_Required action:_ Every entry should be repeated exactly as written.

_Given information:_

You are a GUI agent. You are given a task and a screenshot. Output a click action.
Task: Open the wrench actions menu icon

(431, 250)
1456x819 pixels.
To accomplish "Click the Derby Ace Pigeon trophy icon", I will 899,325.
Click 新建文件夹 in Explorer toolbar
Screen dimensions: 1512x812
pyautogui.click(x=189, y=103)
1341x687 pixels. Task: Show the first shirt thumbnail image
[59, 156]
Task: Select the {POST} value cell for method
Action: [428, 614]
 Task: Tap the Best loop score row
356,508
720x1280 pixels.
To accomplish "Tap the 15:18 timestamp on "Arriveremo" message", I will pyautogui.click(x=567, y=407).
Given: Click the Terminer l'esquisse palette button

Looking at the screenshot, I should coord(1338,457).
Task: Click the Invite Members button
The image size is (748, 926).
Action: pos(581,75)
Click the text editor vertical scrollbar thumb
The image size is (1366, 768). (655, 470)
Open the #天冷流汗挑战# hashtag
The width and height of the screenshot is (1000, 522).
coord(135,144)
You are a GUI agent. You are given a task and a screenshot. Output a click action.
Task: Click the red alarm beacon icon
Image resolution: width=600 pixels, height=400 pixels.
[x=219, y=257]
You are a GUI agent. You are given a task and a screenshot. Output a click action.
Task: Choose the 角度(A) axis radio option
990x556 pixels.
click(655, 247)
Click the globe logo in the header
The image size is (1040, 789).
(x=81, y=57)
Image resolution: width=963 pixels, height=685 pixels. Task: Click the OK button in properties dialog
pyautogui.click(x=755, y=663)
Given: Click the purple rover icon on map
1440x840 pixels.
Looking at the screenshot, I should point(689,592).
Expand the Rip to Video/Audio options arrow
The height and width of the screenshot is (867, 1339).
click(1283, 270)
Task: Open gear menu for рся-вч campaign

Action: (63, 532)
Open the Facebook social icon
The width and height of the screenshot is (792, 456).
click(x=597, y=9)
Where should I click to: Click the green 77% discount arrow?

_Result of the exercise:_
You are a GUI agent. You are given a task and a screenshot. Output a click action.
Task: Open the wrench actions menu icon

(431, 250)
1456x819 pixels.
To accomplish "Click the Derby Ace Pigeon trophy icon", I will 899,325.
Click 新建文件夹 in Explorer toolbar
Screen dimensions: 1512x812
pyautogui.click(x=189, y=103)
1341x687 pixels. Task: Show the first shirt thumbnail image
[59, 156]
Task: Select the {POST} value cell for method
Action: [428, 614]
 Task: Tap the Best loop score row
356,508
720x1280 pixels.
To accomplish "Tap the 15:18 timestamp on "Arriveremo" message", I will pyautogui.click(x=567, y=407).
Given: Click the Terminer l'esquisse palette button

Looking at the screenshot, I should coord(1338,457).
Task: Click the Invite Members button
The image size is (748, 926).
Action: pos(581,75)
Click the text editor vertical scrollbar thumb
The image size is (1366, 768). (655, 470)
Open the #天冷流汗挑战# hashtag
The width and height of the screenshot is (1000, 522).
coord(135,144)
You are a GUI agent. You are given a task and a screenshot. Output a click action.
Task: Click the red alarm beacon icon
Image resolution: width=600 pixels, height=400 pixels.
[x=219, y=257]
You are a GUI agent. You are given a task and a screenshot. Output a click action.
Task: Choose the 角度(A) axis radio option
990x556 pixels.
click(655, 247)
Click the globe logo in the header
The image size is (1040, 789).
(x=81, y=57)
Image resolution: width=963 pixels, height=685 pixels. Task: Click the OK button in properties dialog
pyautogui.click(x=755, y=663)
Given: Click the purple rover icon on map
1440x840 pixels.
Looking at the screenshot, I should point(689,592).
Expand the Rip to Video/Audio options arrow
The height and width of the screenshot is (867, 1339).
click(1283, 270)
Task: Open gear menu for рся-вч campaign

Action: (63, 532)
Open the Facebook social icon
The width and height of the screenshot is (792, 456).
click(x=597, y=9)
Where should I click to: Click the green 77% discount arrow?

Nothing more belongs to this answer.